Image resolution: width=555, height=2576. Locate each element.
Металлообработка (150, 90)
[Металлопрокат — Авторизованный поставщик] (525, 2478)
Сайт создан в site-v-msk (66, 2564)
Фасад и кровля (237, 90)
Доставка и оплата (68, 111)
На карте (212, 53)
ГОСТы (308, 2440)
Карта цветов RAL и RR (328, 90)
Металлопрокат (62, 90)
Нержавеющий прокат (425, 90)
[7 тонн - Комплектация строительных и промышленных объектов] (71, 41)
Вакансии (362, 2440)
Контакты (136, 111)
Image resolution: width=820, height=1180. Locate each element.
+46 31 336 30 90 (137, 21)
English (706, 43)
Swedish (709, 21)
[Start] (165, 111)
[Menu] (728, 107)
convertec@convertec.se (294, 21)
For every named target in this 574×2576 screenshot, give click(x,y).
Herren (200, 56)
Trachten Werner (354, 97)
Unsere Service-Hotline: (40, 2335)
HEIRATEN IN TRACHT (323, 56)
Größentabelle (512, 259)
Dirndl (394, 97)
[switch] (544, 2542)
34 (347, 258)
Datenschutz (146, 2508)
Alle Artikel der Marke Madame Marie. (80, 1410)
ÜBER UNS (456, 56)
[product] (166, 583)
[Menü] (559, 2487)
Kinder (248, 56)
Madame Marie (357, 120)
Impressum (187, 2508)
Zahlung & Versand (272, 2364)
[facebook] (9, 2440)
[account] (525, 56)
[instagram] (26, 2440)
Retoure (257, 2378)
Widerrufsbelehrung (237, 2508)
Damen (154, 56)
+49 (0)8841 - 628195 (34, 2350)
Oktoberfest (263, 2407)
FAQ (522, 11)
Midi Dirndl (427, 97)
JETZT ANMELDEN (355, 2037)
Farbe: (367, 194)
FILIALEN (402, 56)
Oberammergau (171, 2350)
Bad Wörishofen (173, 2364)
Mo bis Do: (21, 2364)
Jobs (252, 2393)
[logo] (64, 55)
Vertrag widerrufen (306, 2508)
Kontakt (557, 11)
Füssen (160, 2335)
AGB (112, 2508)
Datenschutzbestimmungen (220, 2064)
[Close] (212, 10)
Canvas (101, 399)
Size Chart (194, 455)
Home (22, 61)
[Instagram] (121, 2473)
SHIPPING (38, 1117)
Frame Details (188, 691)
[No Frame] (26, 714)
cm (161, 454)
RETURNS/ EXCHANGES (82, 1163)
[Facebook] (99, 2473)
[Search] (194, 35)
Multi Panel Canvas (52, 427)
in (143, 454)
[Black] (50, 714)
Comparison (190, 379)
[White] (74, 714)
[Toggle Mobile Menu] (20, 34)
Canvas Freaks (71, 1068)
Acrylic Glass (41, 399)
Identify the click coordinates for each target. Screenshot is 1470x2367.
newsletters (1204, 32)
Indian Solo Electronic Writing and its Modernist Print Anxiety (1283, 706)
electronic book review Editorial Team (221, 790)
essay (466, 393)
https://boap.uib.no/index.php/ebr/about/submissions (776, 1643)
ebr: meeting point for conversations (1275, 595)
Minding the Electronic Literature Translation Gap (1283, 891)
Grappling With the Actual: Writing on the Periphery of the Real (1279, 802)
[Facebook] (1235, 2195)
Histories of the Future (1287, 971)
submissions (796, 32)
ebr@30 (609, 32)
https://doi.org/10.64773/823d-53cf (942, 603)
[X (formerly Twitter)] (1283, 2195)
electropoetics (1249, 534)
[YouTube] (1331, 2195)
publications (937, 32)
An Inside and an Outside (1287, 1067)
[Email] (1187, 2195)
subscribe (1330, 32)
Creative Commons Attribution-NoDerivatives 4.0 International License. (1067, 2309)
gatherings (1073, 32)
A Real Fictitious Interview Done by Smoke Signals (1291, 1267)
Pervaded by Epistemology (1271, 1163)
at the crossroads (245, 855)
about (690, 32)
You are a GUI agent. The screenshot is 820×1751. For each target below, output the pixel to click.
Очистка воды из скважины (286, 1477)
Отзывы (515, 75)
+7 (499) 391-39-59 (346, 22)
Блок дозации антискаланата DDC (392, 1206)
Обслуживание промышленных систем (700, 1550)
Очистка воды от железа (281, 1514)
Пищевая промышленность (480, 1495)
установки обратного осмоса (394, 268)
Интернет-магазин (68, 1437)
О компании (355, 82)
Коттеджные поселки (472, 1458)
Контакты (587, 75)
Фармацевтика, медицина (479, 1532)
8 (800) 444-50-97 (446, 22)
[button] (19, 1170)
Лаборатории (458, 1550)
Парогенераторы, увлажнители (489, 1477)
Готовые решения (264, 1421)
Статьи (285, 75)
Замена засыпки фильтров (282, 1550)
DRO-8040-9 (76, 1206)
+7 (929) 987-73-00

> What is required
Precisely the lines between those holding "Alle Artikel der" and "[White] (74, 714)", inclusive, are to be reproduced from the listing above, with nothing added.

> Output for this exercise
Alle Artikel der Marke Madame Marie. (80, 1410)
ÜBER UNS (456, 56)
[product] (166, 583)
[Menü] (559, 2487)
Kinder (248, 56)
Madame Marie (357, 120)
Impressum (187, 2508)
Zahlung & Versand (272, 2364)
[facebook] (9, 2440)
[account] (525, 56)
[instagram] (26, 2440)
Retoure (257, 2378)
Widerrufsbelehrung (237, 2508)
Damen (154, 56)
+49 (0)8841 - 628195 (34, 2350)
Oktoberfest (263, 2407)
FAQ (522, 11)
Midi Dirndl (427, 97)
JETZT ANMELDEN (355, 2037)
Farbe: (367, 194)
FILIALEN (402, 56)
Oberammergau (171, 2350)
Bad Wörishofen (173, 2364)
Mo bis Do: (21, 2364)
Jobs (252, 2393)
[logo] (64, 55)
Vertrag widerrufen (306, 2508)
Kontakt (557, 11)
Füssen (160, 2335)
AGB (112, 2508)
Datenschutzbestimmungen (220, 2064)
[Close] (212, 10)
Canvas (101, 399)
Size Chart (194, 455)
Home (22, 61)
[Instagram] (121, 2473)
SHIPPING (38, 1117)
Frame Details (188, 691)
[No Frame] (26, 714)
cm (161, 454)
RETURNS/ EXCHANGES (82, 1163)
[Facebook] (99, 2473)
[Search] (194, 35)
Multi Panel Canvas (52, 427)
in (143, 454)
[Black] (50, 714)
Comparison (190, 379)
[White] (74, 714)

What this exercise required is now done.